Problem requirements →
Return the lines below that contain the word "will".

START Material for this task

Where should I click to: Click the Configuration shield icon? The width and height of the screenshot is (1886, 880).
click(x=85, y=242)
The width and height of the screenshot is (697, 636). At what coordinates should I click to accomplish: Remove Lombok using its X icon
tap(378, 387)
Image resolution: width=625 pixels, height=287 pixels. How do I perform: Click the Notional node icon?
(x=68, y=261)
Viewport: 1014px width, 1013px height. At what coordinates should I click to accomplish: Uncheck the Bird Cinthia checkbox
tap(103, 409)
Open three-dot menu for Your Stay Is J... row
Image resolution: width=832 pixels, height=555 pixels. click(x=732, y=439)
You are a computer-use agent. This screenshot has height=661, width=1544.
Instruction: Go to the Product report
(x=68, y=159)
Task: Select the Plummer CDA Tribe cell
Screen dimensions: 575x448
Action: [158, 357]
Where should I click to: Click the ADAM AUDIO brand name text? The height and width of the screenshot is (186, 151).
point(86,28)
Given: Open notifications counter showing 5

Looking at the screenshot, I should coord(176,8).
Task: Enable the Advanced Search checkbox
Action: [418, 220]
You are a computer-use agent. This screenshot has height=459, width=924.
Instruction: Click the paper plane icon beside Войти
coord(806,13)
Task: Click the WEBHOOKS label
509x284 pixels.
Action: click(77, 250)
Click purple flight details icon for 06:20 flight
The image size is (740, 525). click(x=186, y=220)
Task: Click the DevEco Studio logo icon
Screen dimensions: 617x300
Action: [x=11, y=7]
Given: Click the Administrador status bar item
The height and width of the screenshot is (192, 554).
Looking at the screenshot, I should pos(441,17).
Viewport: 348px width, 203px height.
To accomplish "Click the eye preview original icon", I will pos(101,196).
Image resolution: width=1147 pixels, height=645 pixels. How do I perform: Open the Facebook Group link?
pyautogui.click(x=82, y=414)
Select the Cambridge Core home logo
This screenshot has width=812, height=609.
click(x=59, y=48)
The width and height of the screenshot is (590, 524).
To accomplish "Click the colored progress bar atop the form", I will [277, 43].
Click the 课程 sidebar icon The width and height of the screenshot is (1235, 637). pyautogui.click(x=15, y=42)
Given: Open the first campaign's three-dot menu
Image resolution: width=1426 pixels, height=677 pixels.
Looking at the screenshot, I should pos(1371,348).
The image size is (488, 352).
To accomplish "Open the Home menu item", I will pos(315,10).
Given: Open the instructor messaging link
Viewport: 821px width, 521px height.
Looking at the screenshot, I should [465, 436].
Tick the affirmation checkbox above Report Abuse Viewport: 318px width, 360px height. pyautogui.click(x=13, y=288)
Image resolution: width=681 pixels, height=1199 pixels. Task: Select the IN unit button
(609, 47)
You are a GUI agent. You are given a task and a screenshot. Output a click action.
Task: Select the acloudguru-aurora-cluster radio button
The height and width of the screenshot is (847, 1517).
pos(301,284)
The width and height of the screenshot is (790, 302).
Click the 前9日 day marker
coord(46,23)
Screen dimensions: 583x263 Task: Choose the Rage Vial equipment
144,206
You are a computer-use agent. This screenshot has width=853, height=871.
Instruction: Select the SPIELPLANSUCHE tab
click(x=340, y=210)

END Material for this task

Output of the exercise →
To accomplish "Click the eye preview original icon", I will pos(101,196).
To accomplish "Click the colored progress bar atop the form", I will [277, 43].
To accomplish "Open the Home menu item", I will pos(315,10).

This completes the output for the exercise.